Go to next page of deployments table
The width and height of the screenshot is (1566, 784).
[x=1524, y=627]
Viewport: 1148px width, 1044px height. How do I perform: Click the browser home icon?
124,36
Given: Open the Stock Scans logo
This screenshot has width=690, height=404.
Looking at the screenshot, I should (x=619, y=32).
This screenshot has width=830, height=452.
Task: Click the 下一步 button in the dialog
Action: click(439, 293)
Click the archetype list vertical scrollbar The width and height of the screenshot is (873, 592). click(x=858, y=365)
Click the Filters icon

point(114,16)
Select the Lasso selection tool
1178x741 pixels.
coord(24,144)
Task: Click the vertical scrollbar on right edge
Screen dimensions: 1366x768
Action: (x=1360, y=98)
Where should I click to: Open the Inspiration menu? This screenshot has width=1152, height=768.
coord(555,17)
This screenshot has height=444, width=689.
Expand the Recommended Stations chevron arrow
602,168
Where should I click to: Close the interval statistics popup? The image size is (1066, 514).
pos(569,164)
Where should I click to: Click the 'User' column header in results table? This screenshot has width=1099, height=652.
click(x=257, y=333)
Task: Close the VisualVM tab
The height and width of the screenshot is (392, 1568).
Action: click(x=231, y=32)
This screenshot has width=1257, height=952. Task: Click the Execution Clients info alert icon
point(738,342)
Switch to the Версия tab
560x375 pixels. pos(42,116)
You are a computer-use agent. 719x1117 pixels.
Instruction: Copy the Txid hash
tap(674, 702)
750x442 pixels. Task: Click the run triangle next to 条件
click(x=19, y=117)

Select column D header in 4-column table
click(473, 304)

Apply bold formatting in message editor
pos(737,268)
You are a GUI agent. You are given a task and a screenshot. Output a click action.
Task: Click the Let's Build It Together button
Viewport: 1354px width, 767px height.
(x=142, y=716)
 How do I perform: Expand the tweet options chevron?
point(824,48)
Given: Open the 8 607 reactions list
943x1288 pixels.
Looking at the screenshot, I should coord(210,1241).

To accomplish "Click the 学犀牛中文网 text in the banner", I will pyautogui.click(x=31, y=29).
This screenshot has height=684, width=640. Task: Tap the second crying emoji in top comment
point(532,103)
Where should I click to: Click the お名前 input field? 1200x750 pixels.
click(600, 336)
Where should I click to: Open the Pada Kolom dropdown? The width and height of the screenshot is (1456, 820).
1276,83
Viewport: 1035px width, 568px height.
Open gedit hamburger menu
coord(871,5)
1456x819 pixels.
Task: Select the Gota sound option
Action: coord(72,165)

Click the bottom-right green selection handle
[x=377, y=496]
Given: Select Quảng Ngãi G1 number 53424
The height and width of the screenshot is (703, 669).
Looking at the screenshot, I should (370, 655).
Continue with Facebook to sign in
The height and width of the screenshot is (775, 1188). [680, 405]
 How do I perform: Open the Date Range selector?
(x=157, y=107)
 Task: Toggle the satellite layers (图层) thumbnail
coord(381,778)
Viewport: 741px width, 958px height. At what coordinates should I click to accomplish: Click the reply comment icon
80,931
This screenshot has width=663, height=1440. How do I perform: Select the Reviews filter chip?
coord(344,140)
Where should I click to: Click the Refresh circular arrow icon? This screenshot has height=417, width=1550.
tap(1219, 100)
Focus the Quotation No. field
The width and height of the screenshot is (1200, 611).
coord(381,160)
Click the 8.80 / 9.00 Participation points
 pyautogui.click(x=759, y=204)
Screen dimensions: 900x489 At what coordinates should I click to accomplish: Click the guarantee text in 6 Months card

▶ [TASK]: Each line from the one containing "Where should I click to: Click the Refresh" to the final line of the entries above must be returned exactly, and no other line may appear.

▶ [EXERCISE OUTPUT]:
Where should I click to: Click the Refresh circular arrow icon? This screenshot has height=417, width=1550.
tap(1219, 100)
Focus the Quotation No. field
The width and height of the screenshot is (1200, 611).
coord(381,160)
Click the 8.80 / 9.00 Participation points
 pyautogui.click(x=759, y=204)
Screen dimensions: 900x489 At what coordinates should I click to accomplish: Click the guarantee text in 6 Months card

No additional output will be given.